What is certain is that in these circumstances it will be greatly reduced.
On a twin lens reflex you can see what it will be on the screen at wide open. So if it looks ok on the screen, then depth can only be greater stopped down. However the results will be softer using an adapter, than you might expect. Those available for the No.1 bayonet were never that good.

Any depth of field calculator will give the value for a FF camera and focal length. Better to use one designed for film rather than digital.

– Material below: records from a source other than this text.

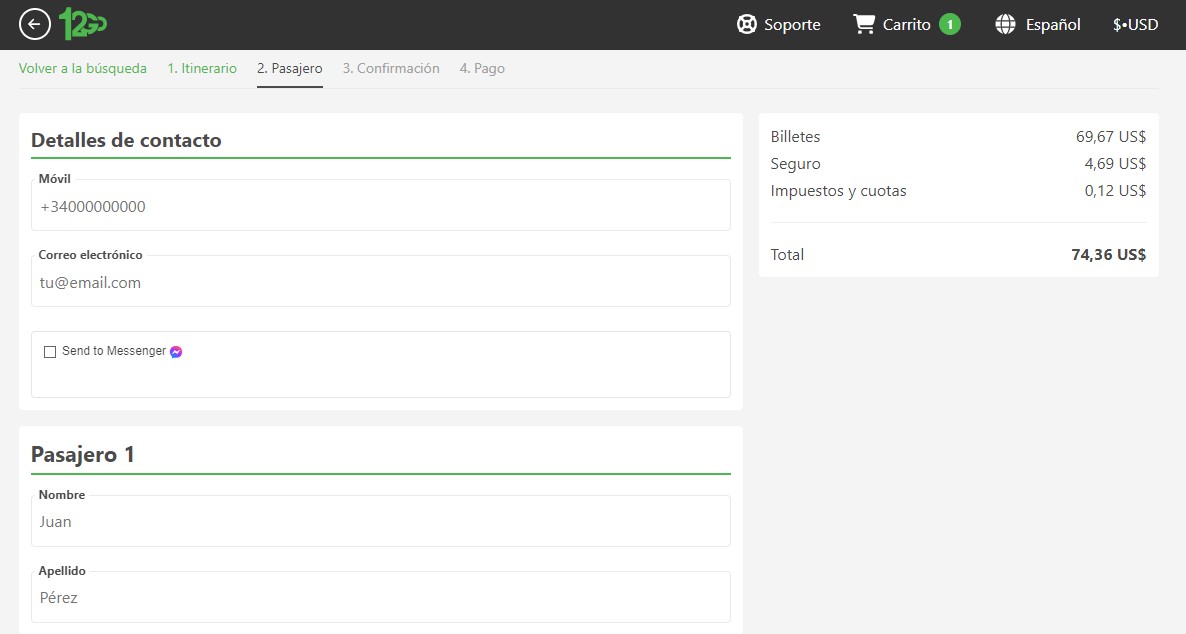Click Volver a la búsqueda link
The image size is (1186, 634).
[x=83, y=69]
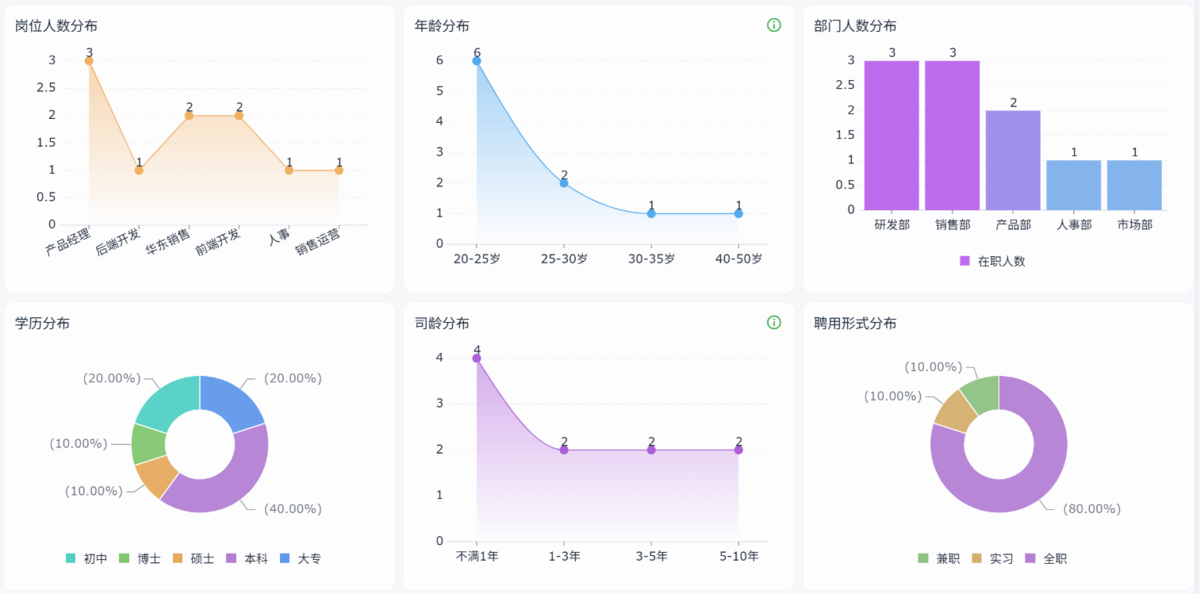Viewport: 1200px width, 594px height.
Task: Click the 产品经理 data point
Action: pyautogui.click(x=89, y=61)
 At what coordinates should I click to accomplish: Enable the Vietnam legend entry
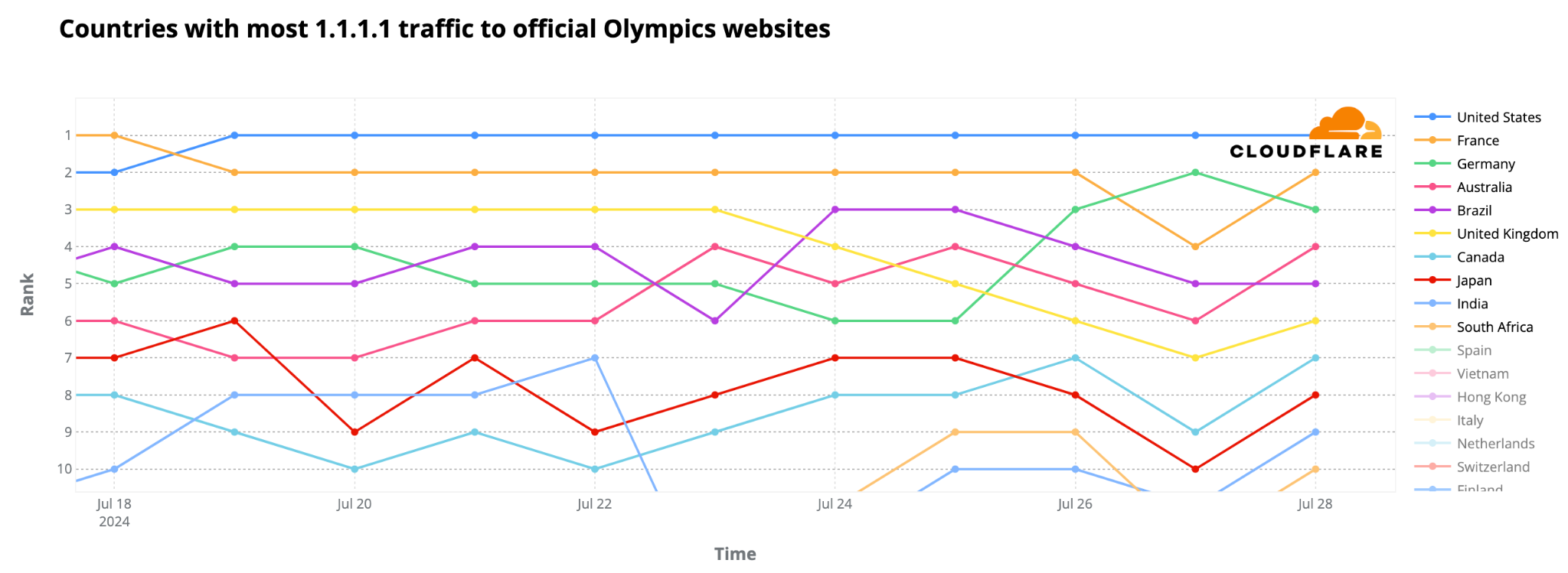click(x=1482, y=374)
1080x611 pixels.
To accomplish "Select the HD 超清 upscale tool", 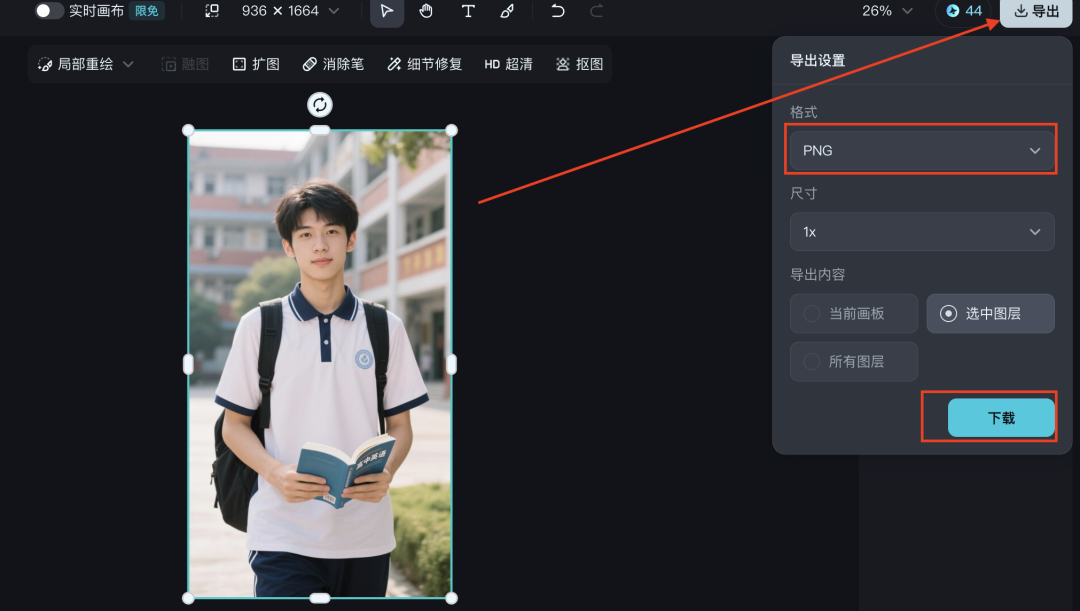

As the circle of confusion that they use is likely to differ.
Tbh , although I can use 35mm film with this camera, it’s doubtful that I’ll use it regularly.
I have already obtained additional film but only 120 .

Naturally I’m curious as to what it’s capable , or not capable of with subminiature lol format.

I recall bayonette telephoto attachments for a 124g that I used to have, and yes I can relate that the IQ was pretty naff.

No doubt I’m going to find out what comes my way this time and I’m already braced for dissapointment.

At least I know that decent 6x6 negs are possible going on the results the first roll I put through this camera

;)
 
Tbh , although I can use 35mm film with this camera, it’s doubtful that I’ll use it regularly.
I have already obtained additional film but only 120 .

Naturally I’m curious as to what it’s capable , or not capable of with subminiature lol format.

I recall bayonette telephoto attachments for a 124g that I used to have, and yes I can relate that the IQ was pretty naff.

No doubt I’m going to find out what comes my way this time and I’m already braced for dissapointment.

At least I know that decent 6x6 negs are possible going on the results the first roll I put through this camera

;)

Yashica made very decent TLRs. But in my experience. Minolta made the best, following after Rollie's. And in some ways they were better. Especially the film path and focussing, the large healical focus ring gave a more stable and precise focal plane than any of the others.
However the grease used sets like concrete. Much like that used by Agfa. But their lenses are sharp as a razor. Voigtlander and Zeiss made top tier models, but they were too complex and prone to failure, and were never popular.